"L’idée que ‘les Turcs ne lisent jamais’ est une légende urbaine", selon Kenan Kocatürk, président de l’Association des éditeurs turcs, qui organise la Foire internationale du livre d’Istanbul.
Cette année encore, la Foire internationale du livre revient à Istanbul pour sa 36ème édition. Ouverte le 4 novembre, elle se tient jusqu’à dimanche au parc des expositions de TÜYAP, situé dans le district de Büyükçekmece. Au programme : plus de 300 événements dont des ateliers pour enfants, des conférences d’auteurs et des séances d’autographes. Plus d’un million de personnes ont visité le salon l’année dernière. Les organisateurs, la société TÜYAP et l’Association des éditeurs turcs, n’en espèrent pas moins cette année.
Plus de 8 livres par personne
Fort de ses 36 éditions, le salon a acquis une renommée et constitue chaque année un événement majeur relayé par la presse turque, parfois avec humour à l’instar de la caricature publiée lundi par le journal Habertürk. On peut y voir "le stand de la fille qui a partagé des photos de livres sur ses jambes pendant les vacances". Le caricaturiste Can Baytak se moque ici gentiment des internautes qui postent des photos de leurs livres sur les réseaux sociaux pour attirer l’attention de leurs abonnés… Accompagnées d’un décor paradisiaque ou d’une paire de jambes bronzées pour s’assurer un maximum de "likes".
Une occasion aussi pour le dessinateur de relancer le débat : les Turcs sont-ils vraiment de grands lecteurs ? Oui, si l’on en croit Kenan Kocatürk, président de l’Association des éditeurs turcs. "L’idée que ‘les Turcs ne lisent jamais’ est une légende urbaine", a-t-il déclaré dans une interview publiée dimanche dernier dans le Hurriyet Daily News. "Les chiffres parlent d’eux-mêmes, a-t-il justifié. Pas moins de 666.856.579 livres ont été imprimés en 2016, soit environ 8,4 livres par personnes en moyenne (…) L’industrie du livre turque est la 11ème plus grande au monde, selon les données de l’Association internationale des éditeurs."
Et la lecture est aussi à la page chez les nouvelles générations : "On dit souvent que les jeunes en Turquie ne lisent pas. Mais les plus grands lecteurs sont des personnes âgées de 14 à 24 ans." Et ce n’est pas La Madone au manteau de fourrure, qui dira le contraire… Le roman du célèbre écrivain Sabahattin Ali a la cote parmi la génération des jeunes lecteurs turcs. Ecrit il y a plus de 70 ans, c’est l’un des romans les plus prisés dans les librairies et les bibliothèques ces dernières années. Depuis 1998, environ un million d’exemplaires ont été vendus.
Autocensure
Ces jeunes étaient aussi jusqu’alors incités à lire de nombreux livres scolaires pour se préparer à l’examen transitoire de l’enseignement primaire à l’enseignement secondaire (TEOG) et à l’examen d’entrée à l’université.

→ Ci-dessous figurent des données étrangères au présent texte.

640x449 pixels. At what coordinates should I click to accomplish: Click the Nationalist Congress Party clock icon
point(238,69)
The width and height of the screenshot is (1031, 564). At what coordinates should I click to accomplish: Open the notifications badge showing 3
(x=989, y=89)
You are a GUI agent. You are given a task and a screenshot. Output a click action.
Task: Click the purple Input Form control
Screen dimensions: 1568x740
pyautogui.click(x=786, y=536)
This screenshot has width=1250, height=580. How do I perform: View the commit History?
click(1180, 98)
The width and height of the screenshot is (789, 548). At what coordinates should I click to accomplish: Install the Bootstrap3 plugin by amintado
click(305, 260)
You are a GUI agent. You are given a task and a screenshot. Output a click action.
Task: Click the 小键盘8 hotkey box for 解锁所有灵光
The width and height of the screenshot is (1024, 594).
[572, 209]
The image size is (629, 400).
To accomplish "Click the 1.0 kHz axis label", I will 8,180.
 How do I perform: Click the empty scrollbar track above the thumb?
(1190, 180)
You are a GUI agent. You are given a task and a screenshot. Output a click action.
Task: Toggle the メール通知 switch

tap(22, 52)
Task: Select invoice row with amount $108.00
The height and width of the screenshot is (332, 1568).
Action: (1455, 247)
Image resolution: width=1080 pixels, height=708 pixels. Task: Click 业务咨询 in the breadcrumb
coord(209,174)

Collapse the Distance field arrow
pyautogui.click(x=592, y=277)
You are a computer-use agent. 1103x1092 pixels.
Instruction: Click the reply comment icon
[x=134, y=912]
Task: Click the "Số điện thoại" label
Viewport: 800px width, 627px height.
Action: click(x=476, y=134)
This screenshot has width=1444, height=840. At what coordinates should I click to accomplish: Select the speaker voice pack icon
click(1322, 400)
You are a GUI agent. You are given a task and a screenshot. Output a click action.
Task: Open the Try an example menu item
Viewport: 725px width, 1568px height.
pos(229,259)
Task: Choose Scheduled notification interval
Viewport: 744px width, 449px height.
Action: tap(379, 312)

Or, ces dernières semaines, le premier a soudainement été supprimé et le déroulement du second, largement modifié. Ces changements ont eu un impact négatif sur la production de livres dans le secteur de l’éducation : "Les livres en rapport avec ces examens sont immédiatement devenus bons à jeter à la poubelle. Cent millions de livres sont concernés, soit 200 millions de dollars de papier importé, explique Kenan Kocatürk. L’année prochaine, il sera difficile de maintenir notre position de 11ème plus grande industrie de livres au monde."
La prévision de l’éditeur est d’autant plus probable que "26 maisons d’édition, dont la plupart sont accusées d’avoir des liens avec l’organisation de Fethullah Gülen (FETO), ont été fermées", rapporte-t-il. L’éditeur s’inquiète de certaines dérives parmi les mesures prises sous l’état d’urgence dans le secteur des livres. Certains ouvrages ont notamment été interdits. "A l’heure actuelle, il s'agit de cas isolés. Mais un tribunal d’une ville anatolienne a utilisé des lois antiterroristes pour interdire un livre simplement parce que ce livre a été trouvé dans la maison d’un terroriste présumé", poursuit Kenan Kocatürk, qui craint des conséquences sur la liberté d’expression. "Beaucoup d’éditeurs ont adopté des attitudes prudentes et défensives, recourant à l’autocensure. Ainsi, les mesures d’état d’urgence entravent certainement la liberté d’expression."
En 2016, selon l’Institut turc de statistique (TurkStat), la Turquie abritait 28.980 bibliothèques, pour presque 80 millions d’habitants.